José Leñero G.*
Jeanne Barlow y Diana Maul afirman en su libro Emotional Value, 2000, que la mayoría de los clientes prefieren ser leales a la empresa en que compran, porque eso hace que su vida sea menos complicada. En efecto, esa lealtad les permite ahorrar tiempo en pensar qué van a comprar y a quién, así como la tremenda inquietud de si su decisión será la que más le conviene. Si compran lo que ya han probado favorablemente y a quien les ha dado un buen servicio, se ahorran todas esas inquietudes.
Los estudios de esas autoras demuestran que esa deseada lealtad no proviene tanto de la calidad del producto, ni de su bajo costo. Su fuente principal es la respuesta adecuada y rápida a las necesidades del cliente. Aún más, los estudios muestran que quien ya ha adquirido la condición de cliente leal, es más propenso a aceptar atrasos, errores y otras expresiones de menor calidad de servicio.

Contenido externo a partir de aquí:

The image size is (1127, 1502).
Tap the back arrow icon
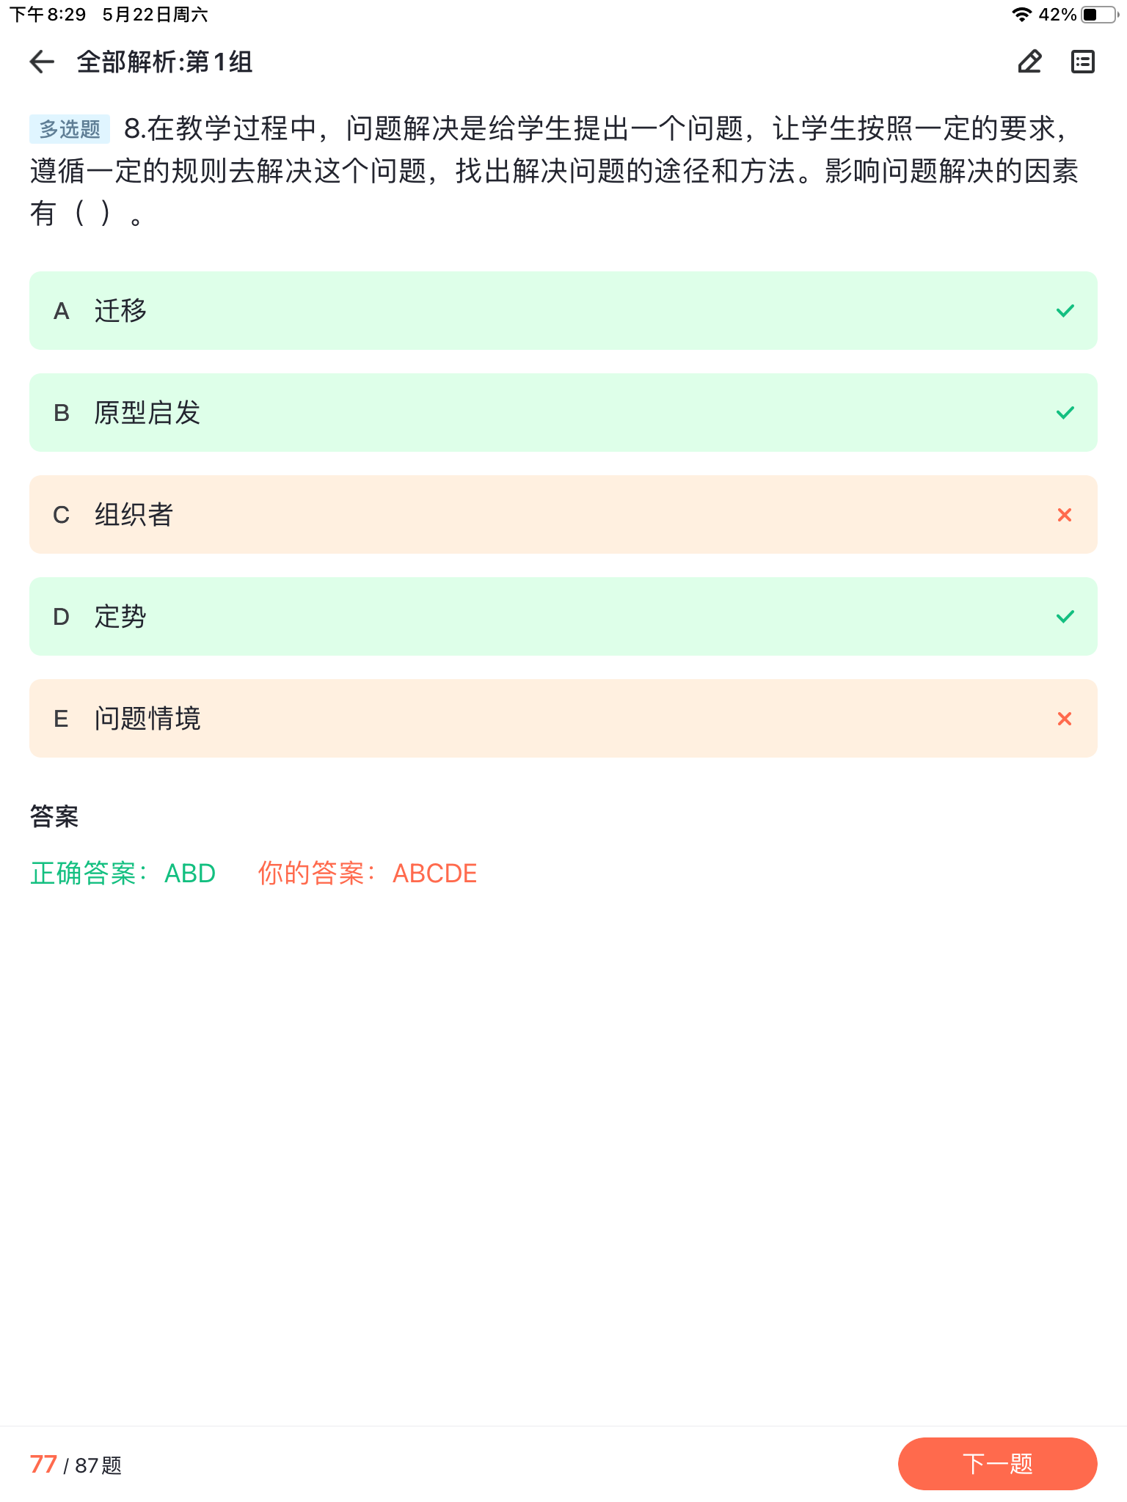tap(42, 62)
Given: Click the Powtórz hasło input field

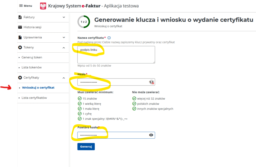Looking at the screenshot, I should (x=113, y=135).
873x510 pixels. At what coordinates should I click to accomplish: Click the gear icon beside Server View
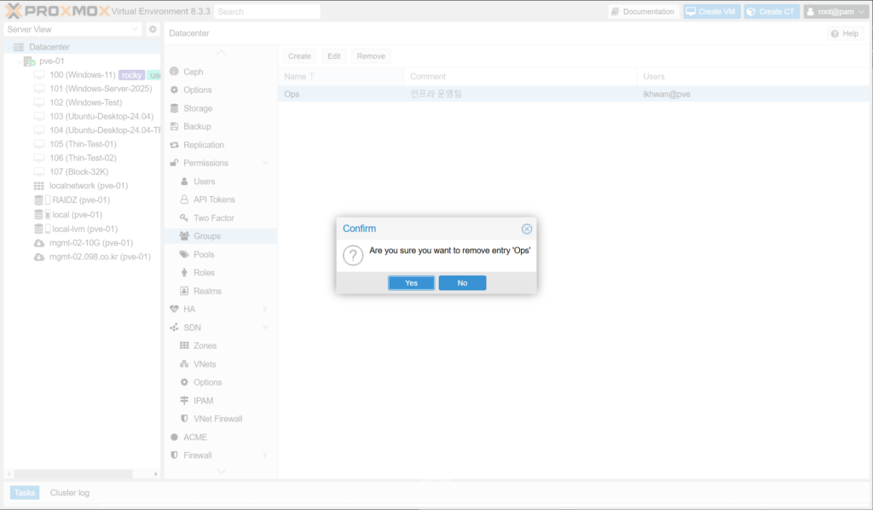click(153, 29)
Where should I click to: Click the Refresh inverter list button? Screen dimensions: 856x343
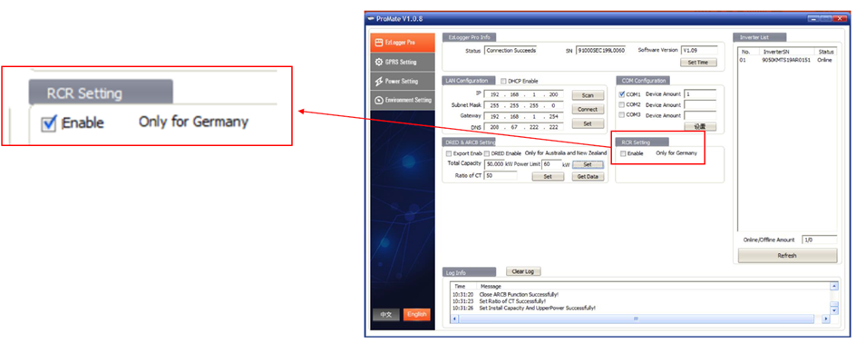tap(787, 255)
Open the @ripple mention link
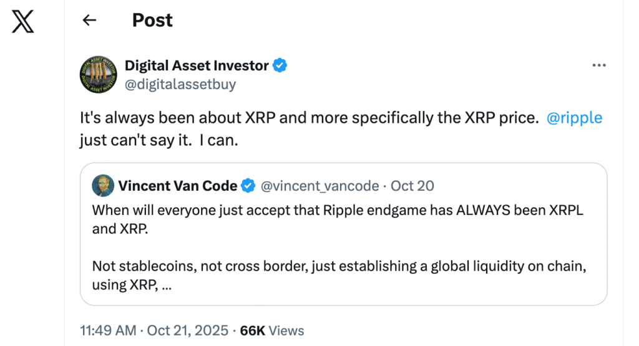Image resolution: width=639 pixels, height=346 pixels. 574,118
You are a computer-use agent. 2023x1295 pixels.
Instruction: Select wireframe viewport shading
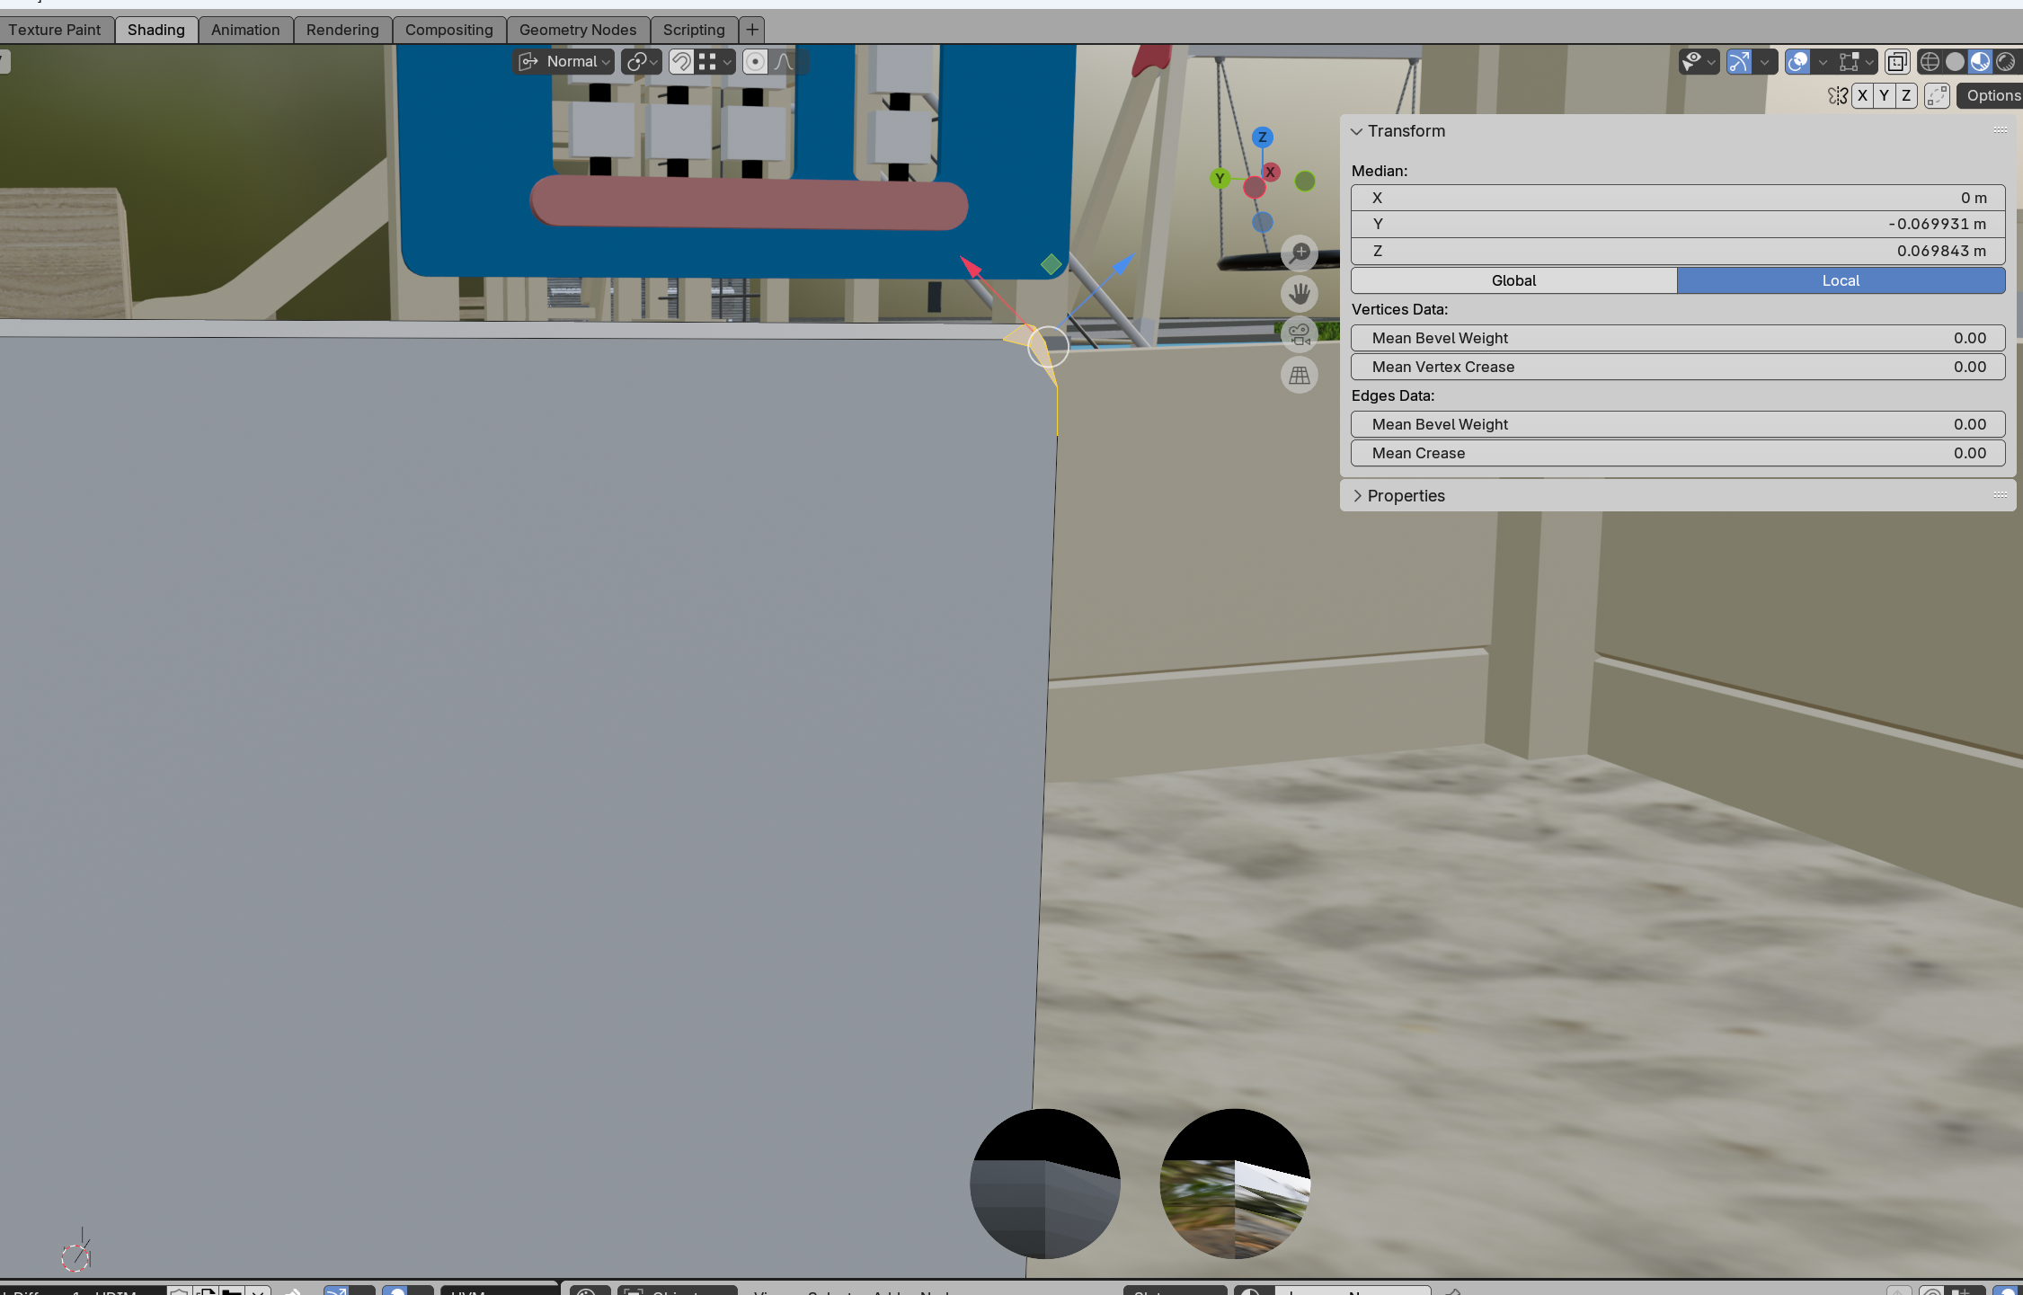coord(1930,61)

Esto coincide con mis observaciones personales que si a un cliente se le entrega un mal servicio o producto defectuoso y, ante el reclamo correspondiente, la empresa reacciona corrigiéndolo de inmediato y dando sinceras excusas y, mejor aún si le ofrece alguna pequeña compensación, al cliente se le olvida el error y, más bien se le graba la reacción positiva ante su reclamo. Seguramente, el comentario que hará a sus amigos será parecido a “esa gente es tan responsable que una vez que les reclamé un mal servicio, lo recibieron solícitamente, lo resolvieron de inmediato y hasta me dieron una compensación por el mal rato”.
El Instituto de Planeación Estratégica de Cambridge informa que sus estudios indican que preocuparse sinceramente por los clientes hace que éstos se queden con la empresa hasta un 50 por ciento más, lo que reduce sus costos de mercadeo de 20 a 40 por ciento y genera mayores utilidades netas de 7 a 17 por ciento.
Muchas veces al atender a algunos detalles pequeños se puede llegar al corazón del cliente al mostrar con hechos de que la empresa se preocupa por ellos. Las autoras recogen el caso de un señor que al llevar a su casa su auto recién comprado, puso el radio y se sorprendió que estaba en la estación de música clásica que le gustaba oír. Sorprendido y agradado, oprimió otra tecla y, de nuevo, apareció otra emisora de su preferencia… El vendedor había tenido la feliz ocurrencia de poner en el radio del auto nuevo, las mismas emisoras que tenía en el auto que entregó como parte de pago…
Blanchard y Bowles reconocen que no siempre es fácil captar la voluntad de los clientes, porque es necesario vencer su paradigma de que a las empresas no les interesa su satisfacción, de modo que es necesario acercarse y hacerles sentir su interés real por darles lo que desean. Esto me hizo recordar una conferencia que oí en los años cincuenta, en que el psicólogo nos decía que las relaciones entre las personas siguen el itinerario de la que llamó “política de la C” que dice que el orden sucesivo y creciente es así: Contacto-Conversación-Conocimiento-Comprensión-Confianza-Compromiso-Comunidad.